Este é um caso típico dos benefícios que o alto renome dá às empresas. A Natura conseguiu o título em 31 de maio de 2005 e com isso conseguiu provar na Justiça que têm o direito do uso exclusivo da marca. O diretor jurídico da empresa, Antonio Carlos Siqueira, diz que apesar de a Parmalat trabalhar com a marca no ramo de alimentação, a Natura tem interesse em lançar produtos alimentícios futuramente. Siqueira diz ainda que havia uma grande semelhança na forma tipográfica da palavra Natura no leite Parmalat. Sem contar o fato de a empresa possuir a chancela do INPI com o alto renome.
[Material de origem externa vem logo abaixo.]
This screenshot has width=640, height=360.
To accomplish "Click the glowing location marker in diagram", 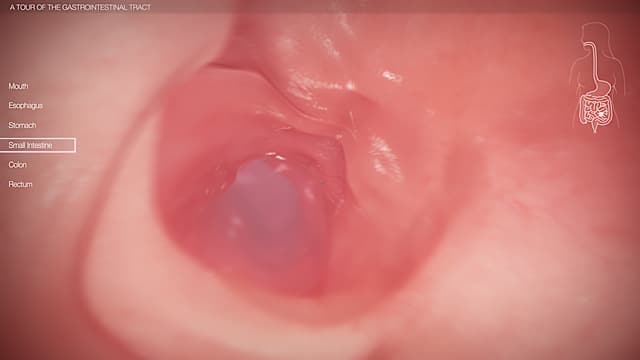I will click(602, 115).
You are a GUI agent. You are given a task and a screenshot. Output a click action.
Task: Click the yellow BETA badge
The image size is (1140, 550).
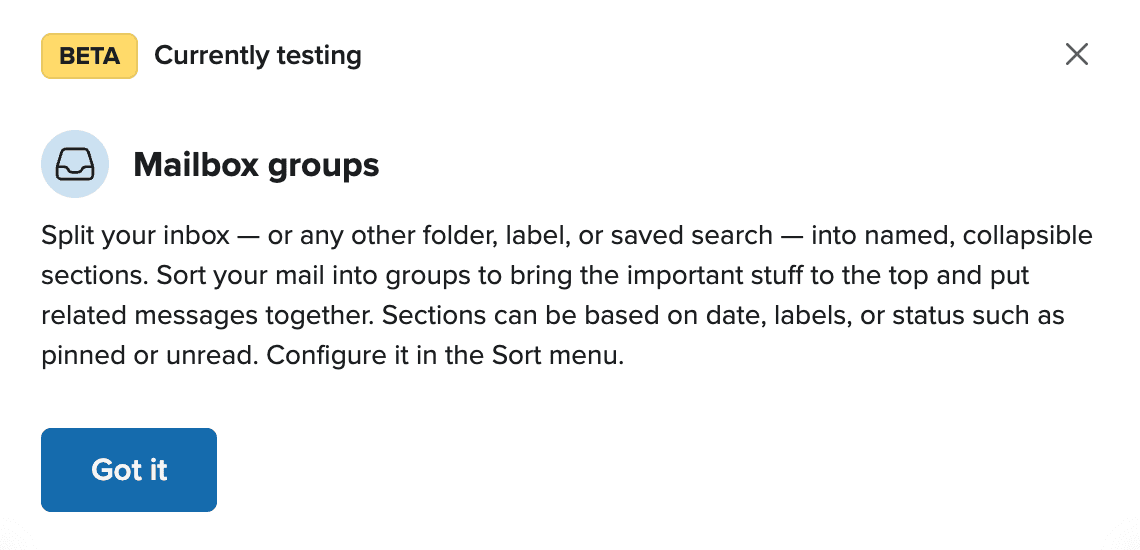click(x=89, y=56)
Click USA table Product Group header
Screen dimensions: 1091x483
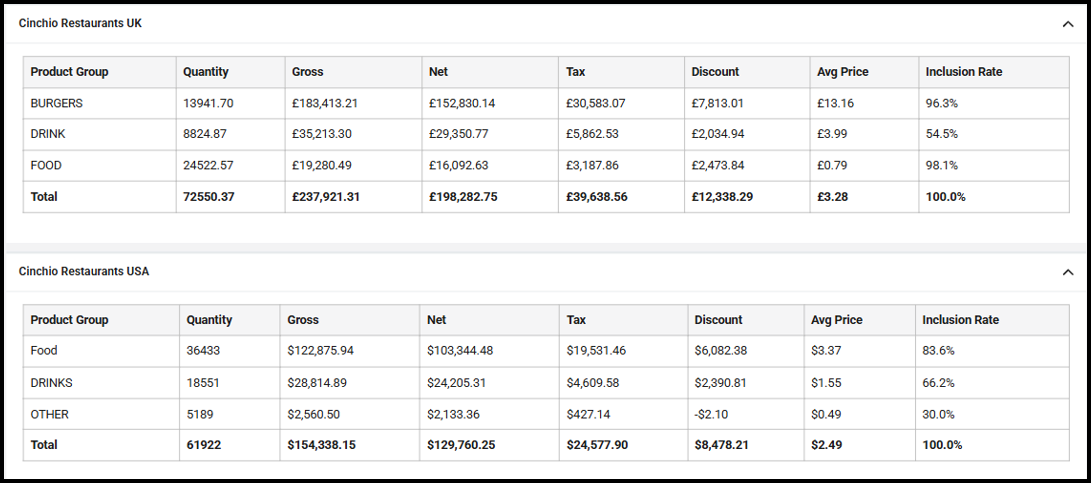tap(69, 320)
Akita, entretanto, argumenta que as regulamentação do INPI não seguiu exatamente a forma da Lei de Propriedade Industrial e que por isso o alto renome teria sido concedido de forma ilegal. Corre na Justiça carioca um pedido de anulação do alto renome da marca Natura, segundo explicou Akita.
Sentença garante isenção
Uma sentença da 21ª Vara Federal de São Paulo garantiu a isenção da contribuição ao INSS incidente sobre as "sobras" das receitas de uma cooperativa de prestadores de serviço. As cooperativas recolhem tradicionalmente apenas 11% sobre a remuneração dos cooperados, ficando sem cobrança as receitas próprias da cooperativa, usadas em despesas internas. As sobras - o superávit de suas contas - são em geral redistribuídas aos cooperados. Segundo a sentença da Justiça Federal, essas sobras não incluem a remuneração dos sócios, não devendo ser tributadas. A decisão traz um precedente inédito ao derrubar a previsão da Instrução Normativa nº 3, de julho de 2005, que tentou regularizar a cobrança do INSS, que já vinha sendo questionada. Segundo o advogado responsável pela sentença da 21ª Vara Federal, Charles McNaughton, do Trevisioli Advogados, a previsão foi criada para evitar tentativas de fraude, mas acabou trazendo um instrumento abusivo. Para evitar a incidência dos 11% sobre a remuneração dos cooperados, as cooperativas muitas vezes maquiavam a contabilidade, transformando a remuneração em taxa de contribuição para o caixa da sociedade. Ao constituir sobras no fim do mês, a manobra evita a incidência dos 11%.